FUJA SE PUDER...
É difícil lutar contra os padrões sociais. Vivenciar os estigmas da velhice pode ser um fardo pesado. Tem gente que sente estar à beira de um ataque de nervos. Quem sabe não é motivo para se tornar um velho rabugento? Alguém consegue convencer que está se lixando a cada ano que passa, pois o tempo é finito, um dia vai acabar? Não, porque há o apego aos bens materiais e afetivos. Ninguém quer perder nada.
Apesar do apego à vida não há nenhuma lógica em querer que o tempo pare. Ainda no espaço tudo bem. Não é fácil mudar, pois leva dinheiro e cansaço e, depois, é como começar de novo. Mas é realmente um recomeço? Talvez sim ou talvez não, mas se pode voltar atrás caso não se sinta bem. Com o tempo é diferente: não adianta fazer plástica, não adianta lipoaspiração, dieta e perda de peso – mais cedo ou mais tarde – ele chega com ela - para dar um basta à mania humana de se imortalizar.

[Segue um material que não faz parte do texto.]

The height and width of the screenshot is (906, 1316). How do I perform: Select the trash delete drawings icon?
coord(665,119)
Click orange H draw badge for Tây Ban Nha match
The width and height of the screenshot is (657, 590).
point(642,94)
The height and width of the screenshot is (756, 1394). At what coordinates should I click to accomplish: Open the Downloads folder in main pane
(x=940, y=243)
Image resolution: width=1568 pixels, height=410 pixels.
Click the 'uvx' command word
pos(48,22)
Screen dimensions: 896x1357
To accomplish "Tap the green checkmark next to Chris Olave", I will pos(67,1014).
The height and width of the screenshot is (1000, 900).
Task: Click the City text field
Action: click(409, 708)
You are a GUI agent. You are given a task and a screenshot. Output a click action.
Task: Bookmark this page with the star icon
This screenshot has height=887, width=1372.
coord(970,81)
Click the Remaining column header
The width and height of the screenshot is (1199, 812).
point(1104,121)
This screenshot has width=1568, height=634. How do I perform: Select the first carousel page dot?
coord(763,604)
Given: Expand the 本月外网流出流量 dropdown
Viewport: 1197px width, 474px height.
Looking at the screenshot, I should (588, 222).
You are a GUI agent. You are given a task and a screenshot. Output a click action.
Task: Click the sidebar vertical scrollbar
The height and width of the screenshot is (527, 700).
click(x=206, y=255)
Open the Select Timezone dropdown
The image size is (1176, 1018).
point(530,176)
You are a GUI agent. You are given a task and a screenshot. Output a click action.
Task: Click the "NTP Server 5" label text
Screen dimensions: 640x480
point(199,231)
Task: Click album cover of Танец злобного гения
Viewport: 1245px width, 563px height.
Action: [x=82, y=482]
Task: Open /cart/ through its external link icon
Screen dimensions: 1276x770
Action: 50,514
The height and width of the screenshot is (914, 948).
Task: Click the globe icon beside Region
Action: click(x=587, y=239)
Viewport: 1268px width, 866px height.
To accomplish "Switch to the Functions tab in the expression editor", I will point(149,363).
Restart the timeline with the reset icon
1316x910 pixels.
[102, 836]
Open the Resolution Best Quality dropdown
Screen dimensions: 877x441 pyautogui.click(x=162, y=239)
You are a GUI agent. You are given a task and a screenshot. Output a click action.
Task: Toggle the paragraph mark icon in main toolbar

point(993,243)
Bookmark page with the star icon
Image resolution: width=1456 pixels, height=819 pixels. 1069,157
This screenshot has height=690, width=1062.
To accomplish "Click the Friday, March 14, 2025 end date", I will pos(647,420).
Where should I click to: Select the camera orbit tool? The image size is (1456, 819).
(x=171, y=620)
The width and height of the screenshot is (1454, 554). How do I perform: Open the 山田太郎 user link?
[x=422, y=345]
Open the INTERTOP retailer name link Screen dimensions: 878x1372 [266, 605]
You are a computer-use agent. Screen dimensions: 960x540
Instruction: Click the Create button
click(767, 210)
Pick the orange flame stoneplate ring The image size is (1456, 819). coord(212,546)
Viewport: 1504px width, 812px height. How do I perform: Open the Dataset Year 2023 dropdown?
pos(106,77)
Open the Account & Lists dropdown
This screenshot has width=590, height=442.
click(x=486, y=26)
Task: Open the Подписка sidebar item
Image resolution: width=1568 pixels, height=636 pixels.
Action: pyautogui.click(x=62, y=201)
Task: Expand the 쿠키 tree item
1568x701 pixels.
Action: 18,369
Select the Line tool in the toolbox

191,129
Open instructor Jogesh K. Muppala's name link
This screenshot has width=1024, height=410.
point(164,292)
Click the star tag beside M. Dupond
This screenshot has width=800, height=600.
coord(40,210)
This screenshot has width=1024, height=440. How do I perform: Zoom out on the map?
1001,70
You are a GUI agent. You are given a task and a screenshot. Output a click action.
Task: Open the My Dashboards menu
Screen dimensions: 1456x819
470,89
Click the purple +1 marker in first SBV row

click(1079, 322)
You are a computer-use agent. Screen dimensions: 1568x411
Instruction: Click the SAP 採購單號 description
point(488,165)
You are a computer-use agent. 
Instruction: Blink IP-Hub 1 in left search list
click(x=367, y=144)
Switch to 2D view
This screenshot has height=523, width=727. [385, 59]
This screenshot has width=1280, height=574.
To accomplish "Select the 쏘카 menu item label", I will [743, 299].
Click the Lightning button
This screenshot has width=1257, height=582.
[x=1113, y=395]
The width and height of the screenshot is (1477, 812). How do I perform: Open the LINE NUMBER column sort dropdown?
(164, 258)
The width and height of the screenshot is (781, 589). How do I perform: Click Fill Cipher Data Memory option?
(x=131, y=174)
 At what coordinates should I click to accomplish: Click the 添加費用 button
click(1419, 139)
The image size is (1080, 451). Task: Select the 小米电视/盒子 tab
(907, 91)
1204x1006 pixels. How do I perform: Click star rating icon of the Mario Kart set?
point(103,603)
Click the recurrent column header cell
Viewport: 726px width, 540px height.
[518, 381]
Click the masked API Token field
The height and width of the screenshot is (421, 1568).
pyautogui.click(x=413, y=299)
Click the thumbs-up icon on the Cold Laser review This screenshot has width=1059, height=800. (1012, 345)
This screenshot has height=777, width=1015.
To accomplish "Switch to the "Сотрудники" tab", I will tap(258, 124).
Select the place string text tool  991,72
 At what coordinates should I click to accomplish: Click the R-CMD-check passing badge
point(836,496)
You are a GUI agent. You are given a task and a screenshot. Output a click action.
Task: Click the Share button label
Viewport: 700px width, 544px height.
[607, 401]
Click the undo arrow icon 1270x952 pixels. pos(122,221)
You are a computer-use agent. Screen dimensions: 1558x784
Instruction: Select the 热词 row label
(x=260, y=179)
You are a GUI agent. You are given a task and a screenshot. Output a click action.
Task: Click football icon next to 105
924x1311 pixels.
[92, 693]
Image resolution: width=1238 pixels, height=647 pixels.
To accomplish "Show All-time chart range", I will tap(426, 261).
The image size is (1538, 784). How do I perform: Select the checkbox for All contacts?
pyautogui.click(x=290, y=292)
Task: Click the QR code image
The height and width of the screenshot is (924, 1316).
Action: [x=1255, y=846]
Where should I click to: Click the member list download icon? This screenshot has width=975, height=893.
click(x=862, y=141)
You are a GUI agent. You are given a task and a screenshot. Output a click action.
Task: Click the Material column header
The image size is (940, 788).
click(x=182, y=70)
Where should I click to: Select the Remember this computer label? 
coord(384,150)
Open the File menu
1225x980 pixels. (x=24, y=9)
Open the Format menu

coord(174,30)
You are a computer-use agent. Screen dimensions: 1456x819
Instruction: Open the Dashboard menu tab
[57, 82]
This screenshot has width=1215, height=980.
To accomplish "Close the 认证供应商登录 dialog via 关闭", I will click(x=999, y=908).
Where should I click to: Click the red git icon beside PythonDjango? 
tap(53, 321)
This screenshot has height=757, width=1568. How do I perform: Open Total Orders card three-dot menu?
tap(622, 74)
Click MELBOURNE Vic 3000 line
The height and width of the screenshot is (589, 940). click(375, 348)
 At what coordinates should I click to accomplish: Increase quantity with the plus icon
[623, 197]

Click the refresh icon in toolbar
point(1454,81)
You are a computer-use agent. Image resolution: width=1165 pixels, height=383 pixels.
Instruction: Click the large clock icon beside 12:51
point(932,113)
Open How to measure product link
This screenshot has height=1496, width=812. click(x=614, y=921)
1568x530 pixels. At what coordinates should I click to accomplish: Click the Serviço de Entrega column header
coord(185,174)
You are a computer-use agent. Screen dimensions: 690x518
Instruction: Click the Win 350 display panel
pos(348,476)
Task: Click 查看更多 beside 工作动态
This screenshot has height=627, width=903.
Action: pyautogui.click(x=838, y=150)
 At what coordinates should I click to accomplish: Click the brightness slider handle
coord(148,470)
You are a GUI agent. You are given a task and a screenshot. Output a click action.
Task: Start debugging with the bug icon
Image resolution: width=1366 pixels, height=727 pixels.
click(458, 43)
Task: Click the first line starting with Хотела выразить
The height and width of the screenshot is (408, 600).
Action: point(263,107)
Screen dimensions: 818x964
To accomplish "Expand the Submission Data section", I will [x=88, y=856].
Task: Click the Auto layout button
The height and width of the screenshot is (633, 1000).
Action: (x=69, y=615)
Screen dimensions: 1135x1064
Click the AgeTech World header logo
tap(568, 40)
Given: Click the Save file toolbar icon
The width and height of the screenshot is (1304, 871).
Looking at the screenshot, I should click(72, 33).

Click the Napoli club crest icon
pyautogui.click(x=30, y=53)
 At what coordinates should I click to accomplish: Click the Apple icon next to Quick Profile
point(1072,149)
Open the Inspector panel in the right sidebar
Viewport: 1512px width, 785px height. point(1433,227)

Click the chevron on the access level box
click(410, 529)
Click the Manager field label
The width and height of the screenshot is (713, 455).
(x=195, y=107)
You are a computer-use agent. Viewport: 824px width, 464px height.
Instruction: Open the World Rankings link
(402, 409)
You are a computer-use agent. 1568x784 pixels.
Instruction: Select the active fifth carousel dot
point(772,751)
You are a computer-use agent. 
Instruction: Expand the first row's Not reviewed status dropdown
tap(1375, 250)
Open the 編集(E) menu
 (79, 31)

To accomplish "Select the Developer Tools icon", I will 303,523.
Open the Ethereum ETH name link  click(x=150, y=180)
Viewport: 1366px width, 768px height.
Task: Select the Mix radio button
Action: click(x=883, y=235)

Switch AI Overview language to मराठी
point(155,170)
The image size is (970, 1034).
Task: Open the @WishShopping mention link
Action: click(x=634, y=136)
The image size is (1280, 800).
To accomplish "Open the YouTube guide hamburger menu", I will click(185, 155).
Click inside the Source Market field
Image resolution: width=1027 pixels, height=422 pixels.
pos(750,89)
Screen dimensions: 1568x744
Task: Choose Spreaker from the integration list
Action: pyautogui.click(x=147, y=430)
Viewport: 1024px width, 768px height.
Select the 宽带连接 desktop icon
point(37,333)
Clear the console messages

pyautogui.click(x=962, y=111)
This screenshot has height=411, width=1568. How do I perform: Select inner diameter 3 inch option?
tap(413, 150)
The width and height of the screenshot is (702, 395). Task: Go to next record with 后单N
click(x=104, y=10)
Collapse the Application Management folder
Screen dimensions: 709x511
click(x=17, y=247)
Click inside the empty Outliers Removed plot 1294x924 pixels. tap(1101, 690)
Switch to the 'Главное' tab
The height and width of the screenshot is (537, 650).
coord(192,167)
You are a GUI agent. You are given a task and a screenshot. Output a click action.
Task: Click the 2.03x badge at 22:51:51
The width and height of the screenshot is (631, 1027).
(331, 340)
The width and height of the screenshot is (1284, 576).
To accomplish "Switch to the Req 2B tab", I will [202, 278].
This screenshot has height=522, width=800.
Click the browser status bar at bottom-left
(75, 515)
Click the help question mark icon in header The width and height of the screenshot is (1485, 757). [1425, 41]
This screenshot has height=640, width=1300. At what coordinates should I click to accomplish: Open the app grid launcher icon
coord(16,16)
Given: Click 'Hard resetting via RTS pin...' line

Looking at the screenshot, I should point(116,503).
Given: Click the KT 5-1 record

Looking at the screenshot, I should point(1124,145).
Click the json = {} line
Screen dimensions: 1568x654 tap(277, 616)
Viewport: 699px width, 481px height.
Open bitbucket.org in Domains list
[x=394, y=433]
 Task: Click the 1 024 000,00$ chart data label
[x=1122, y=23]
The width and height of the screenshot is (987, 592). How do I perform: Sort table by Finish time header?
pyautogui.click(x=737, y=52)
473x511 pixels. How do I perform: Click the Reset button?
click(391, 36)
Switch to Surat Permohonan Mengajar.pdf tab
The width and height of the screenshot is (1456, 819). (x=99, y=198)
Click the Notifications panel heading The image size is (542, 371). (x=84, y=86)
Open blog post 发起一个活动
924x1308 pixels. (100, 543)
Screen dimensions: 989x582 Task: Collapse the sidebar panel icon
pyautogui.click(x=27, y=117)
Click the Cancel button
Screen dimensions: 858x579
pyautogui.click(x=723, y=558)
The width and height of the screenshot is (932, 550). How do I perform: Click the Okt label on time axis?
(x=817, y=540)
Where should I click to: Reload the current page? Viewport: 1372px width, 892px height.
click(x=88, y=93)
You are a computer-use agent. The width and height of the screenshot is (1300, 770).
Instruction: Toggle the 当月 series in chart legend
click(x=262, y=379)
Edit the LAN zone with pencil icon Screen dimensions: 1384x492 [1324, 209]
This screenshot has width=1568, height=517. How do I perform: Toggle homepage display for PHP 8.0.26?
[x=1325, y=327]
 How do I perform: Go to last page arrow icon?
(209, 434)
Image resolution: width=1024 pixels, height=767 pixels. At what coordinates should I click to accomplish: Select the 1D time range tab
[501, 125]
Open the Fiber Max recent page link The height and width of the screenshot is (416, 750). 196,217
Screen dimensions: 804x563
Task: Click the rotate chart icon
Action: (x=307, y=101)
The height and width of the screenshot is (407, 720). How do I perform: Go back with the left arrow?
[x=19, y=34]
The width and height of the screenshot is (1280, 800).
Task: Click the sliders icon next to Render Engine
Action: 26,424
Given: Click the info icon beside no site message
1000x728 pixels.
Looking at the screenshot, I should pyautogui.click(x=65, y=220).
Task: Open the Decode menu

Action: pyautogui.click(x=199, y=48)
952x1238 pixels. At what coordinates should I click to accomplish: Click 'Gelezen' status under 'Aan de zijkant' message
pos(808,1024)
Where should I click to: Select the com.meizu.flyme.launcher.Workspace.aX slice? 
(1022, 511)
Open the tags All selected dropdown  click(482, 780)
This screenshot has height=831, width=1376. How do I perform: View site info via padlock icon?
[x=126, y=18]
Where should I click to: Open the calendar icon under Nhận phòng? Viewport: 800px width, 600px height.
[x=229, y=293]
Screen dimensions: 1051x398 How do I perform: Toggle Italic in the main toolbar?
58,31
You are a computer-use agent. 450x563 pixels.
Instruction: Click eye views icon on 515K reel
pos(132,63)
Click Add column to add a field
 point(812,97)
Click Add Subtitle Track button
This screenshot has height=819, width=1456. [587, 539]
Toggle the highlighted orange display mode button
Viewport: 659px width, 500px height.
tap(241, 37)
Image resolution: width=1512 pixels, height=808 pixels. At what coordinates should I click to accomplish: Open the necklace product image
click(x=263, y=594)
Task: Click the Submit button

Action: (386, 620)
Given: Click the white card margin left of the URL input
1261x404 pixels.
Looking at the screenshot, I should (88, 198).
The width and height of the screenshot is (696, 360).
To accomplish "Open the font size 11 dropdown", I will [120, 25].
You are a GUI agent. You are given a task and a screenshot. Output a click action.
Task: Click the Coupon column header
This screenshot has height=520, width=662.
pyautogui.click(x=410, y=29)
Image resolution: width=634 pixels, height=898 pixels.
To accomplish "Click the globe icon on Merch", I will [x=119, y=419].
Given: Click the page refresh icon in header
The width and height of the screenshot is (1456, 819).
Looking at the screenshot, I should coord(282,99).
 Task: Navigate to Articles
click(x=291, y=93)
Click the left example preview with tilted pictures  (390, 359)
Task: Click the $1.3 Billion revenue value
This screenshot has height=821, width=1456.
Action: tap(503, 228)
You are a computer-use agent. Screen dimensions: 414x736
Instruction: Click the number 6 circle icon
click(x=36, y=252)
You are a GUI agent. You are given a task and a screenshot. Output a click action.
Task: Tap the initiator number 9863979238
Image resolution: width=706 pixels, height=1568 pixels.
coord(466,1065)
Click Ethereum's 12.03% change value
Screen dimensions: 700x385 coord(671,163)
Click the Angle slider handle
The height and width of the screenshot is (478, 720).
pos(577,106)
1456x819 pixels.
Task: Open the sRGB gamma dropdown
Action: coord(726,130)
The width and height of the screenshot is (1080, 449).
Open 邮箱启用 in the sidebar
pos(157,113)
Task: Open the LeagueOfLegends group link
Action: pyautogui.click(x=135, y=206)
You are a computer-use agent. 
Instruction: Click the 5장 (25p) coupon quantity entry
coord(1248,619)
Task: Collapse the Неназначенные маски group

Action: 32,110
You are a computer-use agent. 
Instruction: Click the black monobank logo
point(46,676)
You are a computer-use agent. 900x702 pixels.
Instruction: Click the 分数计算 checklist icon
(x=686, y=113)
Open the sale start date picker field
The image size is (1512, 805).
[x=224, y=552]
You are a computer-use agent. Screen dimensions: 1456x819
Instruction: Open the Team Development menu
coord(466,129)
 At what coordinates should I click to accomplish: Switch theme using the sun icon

Tem casos que servem como catalisadores deste estado de espírito. Quanto idoso não tem o desprazer de ouvir outro idoso que lhe diz de forma direta:” você está velho hem?” Com homem é comum, pois em sua maioria têm a síndrome de Peter Pan. Assim camuflam sua idade sacaneando o outro que é de sua geração. O vínculo aos padrões sociais que marcam o velho é tão forte que apaga a solidariedade ao próximo. Arrisca-se a dizer que o preconceito é mais forte entre os pares que entre aqueles de geração mais nova. É mai relevante ser mãe ou pai do que ser avó ou avô. Melhor é sempre elogiar o novo, pois faz parte do consenso e está distante do fim.
Alguns lances que acontecem no metrô estimulam a imaginação. É frequentado por eternos garotões e por falsas jovens que vivem negando a idade a qualquer preço: “imagina que vou deixar meu cabelo branco, nem pensar”. Várias dessas passageiras, caso o trem esteja cheio, cedem o seu lugar no banco à outra mulher, desde que tenha cabelos grisalhos. Se a pessoa não está debilitada por que tanta gentileza?
O lado feminino é estimulado a competir por beleza, mas parece que na velhice há certa convergência com o lado masculino visando atingir o próximo em seu ponto fraco. Ambos querem ser conservados escondendo todos os sinais mesmo que estejam evidentes. O que se pode deduzir é que os dois sexos estão influenciados pelo descarte do ser humano – a ponto de colocar como alvo de suas frustrações – o seu espelho. Por isso é bom fugir do estigma como puder. Se a maioria sempre foi tangida pelo espírito de manada esses comportamentos são até previsíveis, mas quando afetam sua própria pele é que se pode sentir o quanto se é hostilizado com base nos clichês – velho é feio, velho babão, velho é inútil, velho fede, velho como saco de pancada. Muito longe da época em que o velho era símbolo de respeito e sabedoria.
O futuro agora é como um carrossel girando sem parar, rápido e descartável. Apenas reservado às pessoas. Aquele que puder resistir à ditadura da vontade que, insidiosa penetra nos corações e mentes terá a oportunidade de refletir sobre o combate ao mito da juventude e da beleza. Esse mito não tem o poder da Fênix de ressurgir das cinzas, revigorada, mas pode mutilar homens e mulheres em busca do corpo perfeito. Em tal situação, os praticantes deste modo de ser podem afirmar que “a vida é curta”. No aqui e agora, os homens foram condicionados ao voluntarismo, que é uma filosofia apropriada a pensar o mundo desprovido de prática social transformadora. Tudo está centrado no individualismo – dos valores aos sonhos. Os mais novos cultuam a boa forma física e os mais velhos procuram burlar os efeitos que a idade produz nos corpos. Quase todos querem escapulir dos efeitos da passagem dos anos. Porém, insistir na lamentação das perdas – do viço e da força física – como um sacrifício necessário para barrar alternativa pior, é juízo de valor que exalta a vida como o bem mais valioso. Será que este é o caminho ou mais um engano? Assim se repete o que se colocou no início fechando o ciclo. Diante dessas indagações sobre o paradoxo humano melhor é começar a pensar que a vida é longa.
É por estas e outras que é importante voltar ao tempo que é finito e deixar de pensar no lugar- comum dos feitos da mocidade. Afinal se a juventude não fosse tão valorizada todos perceberiam a sensatez da natureza que frente ao mundo desprovido de generosidade e compaixão, reservou a morte como antídoto. Será que não há mérito nas seitas e religiões ao adotarem o discurso único da morte como salvação do espírito? Se não há mudança da essência humana ao longo do curso da história, se não se quer absorver a cooperação como conduta entre as pessoas pode-se concluir que o sentido da vida é a morte.